気体と液体は,どちらも固体のように決まった形をもたず,自由に変形し,どのような形の容器でも満たすことができるといったように性質が似ているため,まとめて流体とよんでいます.流体の運動など力学的な性質を調べる分野が流体力学であり,われわれは空気や水といった流体に取り囲まれて生活しているため,実用的にも非常に重要です.

流体力学はいわば古典物理学に分類され,基礎になる法則は単純で質量保存,運動量保存,エネルギー保存の各法則です.これらを数式を使って表現したものが基礎方程式ですが,流体が自由に変形するという性質をもつため非線形の偏微分方程式になります.その結果,数学的な取扱いは著しく困難になります.一方,現実に流体は運動していますので,解はあるはずで,実用的な重要性から,近似的にでもよいので解を求める努力がなされてきました.

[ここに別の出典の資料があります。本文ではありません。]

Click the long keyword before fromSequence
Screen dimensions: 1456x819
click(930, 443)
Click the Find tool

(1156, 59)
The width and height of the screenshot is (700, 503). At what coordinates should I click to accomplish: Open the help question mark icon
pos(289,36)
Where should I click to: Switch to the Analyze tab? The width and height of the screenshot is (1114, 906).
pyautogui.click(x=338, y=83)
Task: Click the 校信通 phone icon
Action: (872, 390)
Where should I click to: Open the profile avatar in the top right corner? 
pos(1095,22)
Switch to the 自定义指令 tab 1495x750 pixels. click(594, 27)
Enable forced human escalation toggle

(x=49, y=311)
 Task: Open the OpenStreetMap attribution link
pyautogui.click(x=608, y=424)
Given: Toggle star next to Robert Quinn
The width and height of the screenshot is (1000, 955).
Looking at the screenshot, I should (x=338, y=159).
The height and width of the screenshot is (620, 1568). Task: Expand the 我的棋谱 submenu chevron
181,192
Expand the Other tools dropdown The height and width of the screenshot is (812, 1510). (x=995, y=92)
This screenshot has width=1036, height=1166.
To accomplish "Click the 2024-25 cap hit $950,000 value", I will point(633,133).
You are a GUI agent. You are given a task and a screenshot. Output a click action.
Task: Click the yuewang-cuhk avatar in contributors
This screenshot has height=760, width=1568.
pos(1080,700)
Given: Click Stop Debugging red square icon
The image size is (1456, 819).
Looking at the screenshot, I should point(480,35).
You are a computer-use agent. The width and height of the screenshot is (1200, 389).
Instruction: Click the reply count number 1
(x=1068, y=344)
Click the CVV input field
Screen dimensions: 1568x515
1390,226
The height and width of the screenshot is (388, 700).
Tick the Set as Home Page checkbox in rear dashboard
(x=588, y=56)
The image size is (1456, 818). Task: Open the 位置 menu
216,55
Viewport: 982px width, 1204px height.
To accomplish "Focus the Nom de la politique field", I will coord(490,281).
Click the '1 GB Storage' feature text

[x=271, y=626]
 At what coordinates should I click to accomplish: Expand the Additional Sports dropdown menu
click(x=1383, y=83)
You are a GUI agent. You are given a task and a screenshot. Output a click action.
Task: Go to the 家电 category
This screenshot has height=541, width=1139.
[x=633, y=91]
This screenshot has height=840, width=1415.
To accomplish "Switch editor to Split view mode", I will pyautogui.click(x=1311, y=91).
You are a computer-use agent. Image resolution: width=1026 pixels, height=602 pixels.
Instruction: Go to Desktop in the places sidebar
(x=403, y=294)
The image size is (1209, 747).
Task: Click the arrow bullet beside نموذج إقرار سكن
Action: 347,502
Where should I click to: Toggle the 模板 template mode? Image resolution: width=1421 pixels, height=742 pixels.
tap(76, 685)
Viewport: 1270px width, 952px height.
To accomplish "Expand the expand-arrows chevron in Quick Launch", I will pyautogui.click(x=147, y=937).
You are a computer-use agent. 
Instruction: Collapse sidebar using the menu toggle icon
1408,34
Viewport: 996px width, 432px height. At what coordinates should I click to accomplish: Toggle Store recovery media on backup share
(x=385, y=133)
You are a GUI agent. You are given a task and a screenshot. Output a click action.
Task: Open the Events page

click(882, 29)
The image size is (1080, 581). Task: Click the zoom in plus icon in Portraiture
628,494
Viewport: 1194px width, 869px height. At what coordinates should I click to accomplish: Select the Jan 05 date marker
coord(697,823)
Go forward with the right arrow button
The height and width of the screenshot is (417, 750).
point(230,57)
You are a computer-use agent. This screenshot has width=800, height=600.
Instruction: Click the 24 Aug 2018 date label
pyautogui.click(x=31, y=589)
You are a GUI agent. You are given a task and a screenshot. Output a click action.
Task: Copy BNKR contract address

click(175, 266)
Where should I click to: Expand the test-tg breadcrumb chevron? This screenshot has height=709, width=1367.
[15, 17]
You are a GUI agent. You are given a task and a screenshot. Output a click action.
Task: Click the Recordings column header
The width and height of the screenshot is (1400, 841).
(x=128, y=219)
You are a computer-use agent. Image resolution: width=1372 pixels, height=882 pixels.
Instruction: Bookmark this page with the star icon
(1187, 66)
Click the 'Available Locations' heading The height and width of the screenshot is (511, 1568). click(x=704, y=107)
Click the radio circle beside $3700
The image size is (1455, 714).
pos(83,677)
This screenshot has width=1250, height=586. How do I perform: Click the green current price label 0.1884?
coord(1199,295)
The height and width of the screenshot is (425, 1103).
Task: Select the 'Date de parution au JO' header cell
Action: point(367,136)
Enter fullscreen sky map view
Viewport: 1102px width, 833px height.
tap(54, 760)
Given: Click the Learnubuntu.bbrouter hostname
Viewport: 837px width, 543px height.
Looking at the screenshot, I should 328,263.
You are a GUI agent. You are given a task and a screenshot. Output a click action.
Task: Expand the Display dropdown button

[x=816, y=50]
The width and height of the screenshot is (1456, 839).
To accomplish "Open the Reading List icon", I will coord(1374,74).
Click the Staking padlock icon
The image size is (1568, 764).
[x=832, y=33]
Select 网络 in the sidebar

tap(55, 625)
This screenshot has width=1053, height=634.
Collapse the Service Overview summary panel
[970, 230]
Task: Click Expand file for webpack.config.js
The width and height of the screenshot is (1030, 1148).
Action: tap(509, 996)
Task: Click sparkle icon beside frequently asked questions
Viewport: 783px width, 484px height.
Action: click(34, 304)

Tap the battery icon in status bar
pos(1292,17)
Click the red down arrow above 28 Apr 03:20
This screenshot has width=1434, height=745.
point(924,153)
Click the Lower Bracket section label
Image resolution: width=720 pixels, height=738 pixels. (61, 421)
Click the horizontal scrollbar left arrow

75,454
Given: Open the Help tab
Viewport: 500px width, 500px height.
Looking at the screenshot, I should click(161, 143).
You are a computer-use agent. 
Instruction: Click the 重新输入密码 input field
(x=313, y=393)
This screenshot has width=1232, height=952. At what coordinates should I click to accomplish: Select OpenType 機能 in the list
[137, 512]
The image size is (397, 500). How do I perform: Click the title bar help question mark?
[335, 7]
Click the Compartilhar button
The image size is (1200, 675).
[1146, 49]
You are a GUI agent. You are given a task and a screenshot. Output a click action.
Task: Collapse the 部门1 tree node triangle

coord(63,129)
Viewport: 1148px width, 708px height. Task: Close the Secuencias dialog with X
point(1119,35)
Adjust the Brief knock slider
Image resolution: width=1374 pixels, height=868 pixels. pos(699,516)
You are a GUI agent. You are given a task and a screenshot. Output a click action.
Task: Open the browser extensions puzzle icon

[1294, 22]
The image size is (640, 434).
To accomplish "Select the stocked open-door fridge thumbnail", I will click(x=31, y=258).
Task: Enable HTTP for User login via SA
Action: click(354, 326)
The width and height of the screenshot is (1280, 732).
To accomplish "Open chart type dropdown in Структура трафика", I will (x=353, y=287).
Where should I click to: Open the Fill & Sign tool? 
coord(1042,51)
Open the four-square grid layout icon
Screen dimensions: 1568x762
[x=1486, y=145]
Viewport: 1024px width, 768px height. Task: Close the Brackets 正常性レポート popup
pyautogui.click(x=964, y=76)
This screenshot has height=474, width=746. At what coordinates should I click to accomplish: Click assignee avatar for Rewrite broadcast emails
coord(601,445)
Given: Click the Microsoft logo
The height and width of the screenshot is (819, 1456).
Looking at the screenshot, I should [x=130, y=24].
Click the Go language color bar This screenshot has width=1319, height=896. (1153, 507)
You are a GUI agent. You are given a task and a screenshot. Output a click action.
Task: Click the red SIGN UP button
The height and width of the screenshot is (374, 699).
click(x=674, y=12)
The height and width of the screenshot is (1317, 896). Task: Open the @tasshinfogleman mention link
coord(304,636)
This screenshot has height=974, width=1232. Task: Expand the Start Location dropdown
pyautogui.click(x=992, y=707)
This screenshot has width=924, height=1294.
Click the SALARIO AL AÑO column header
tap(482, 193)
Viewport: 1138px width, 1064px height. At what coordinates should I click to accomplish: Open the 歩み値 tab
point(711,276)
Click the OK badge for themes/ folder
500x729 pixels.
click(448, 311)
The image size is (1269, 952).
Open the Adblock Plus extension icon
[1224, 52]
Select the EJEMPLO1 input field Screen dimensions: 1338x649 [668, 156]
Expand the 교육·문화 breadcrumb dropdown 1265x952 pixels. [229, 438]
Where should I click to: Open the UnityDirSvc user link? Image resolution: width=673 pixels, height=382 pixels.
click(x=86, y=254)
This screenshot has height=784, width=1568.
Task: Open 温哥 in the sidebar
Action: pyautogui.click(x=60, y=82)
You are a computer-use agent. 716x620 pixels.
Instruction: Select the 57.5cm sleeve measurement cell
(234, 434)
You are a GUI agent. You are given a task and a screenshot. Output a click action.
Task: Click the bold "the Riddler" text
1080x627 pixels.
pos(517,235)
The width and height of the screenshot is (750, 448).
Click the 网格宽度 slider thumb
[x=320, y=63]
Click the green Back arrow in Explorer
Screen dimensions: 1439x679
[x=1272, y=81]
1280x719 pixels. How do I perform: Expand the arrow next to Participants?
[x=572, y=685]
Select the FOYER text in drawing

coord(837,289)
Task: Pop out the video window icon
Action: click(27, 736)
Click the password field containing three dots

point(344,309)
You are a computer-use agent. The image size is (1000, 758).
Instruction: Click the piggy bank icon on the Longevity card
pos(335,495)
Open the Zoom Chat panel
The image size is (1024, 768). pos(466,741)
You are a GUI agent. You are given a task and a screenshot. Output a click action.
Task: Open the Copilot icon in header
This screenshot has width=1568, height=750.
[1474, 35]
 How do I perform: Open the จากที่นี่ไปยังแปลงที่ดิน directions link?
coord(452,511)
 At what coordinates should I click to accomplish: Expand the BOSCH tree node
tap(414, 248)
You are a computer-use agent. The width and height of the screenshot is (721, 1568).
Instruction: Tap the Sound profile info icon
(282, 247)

特に1960 年代にコンピュータが実用化され,それ以降,流体の基礎方程式をコンピュータを使って数値的に解くという,数値流体力学の分野が急速に発展してきました.そして,現在の流体力学の主流は数値流体力学といえます.さらに,数値流体力学の成果を使って流体解析を行えるソフトウェアも,高価なものからフリーのものまで多く存在します.ただし,そういったソフトウェアを用いる場合,理屈や中身を理解しているのといないのでは大違いであり,単純に出力された結果を鵜呑みにすると大きな間違いをしてしまうといった危険性もあります.

このようなことからも数値流体力学の書籍は多く出版されていますが,分厚いものが多く初歩の段階では敷居が高いのも確かです.そこで,本シリーズの目的は数値流体力学およびその基礎である流体力学を簡潔に紹介し,その内容を理解していただくとともに,簡単なプログラムを自力で組めるようにいていただくことにあります.

本書は,走行中の電車内のウィルスの拡散のシミュレーションなど興味ある(あるいは役立つ)流体シミュレーションの例をおさめています.読みやすさを考慮して,各巻とも80~90 ページ程度に抑えてあります.またページ数の関係で本に含めることができなかったいくつかのプログラムについてはインデックス出版のホームページからダウンロードできるようにしています.なお,別冊「流れの話」では流体力学のごく初歩的な解説,コーシーの定理など複素関数論と流体力学の関係,著者と数値流体力学のかかわりなどを記しています.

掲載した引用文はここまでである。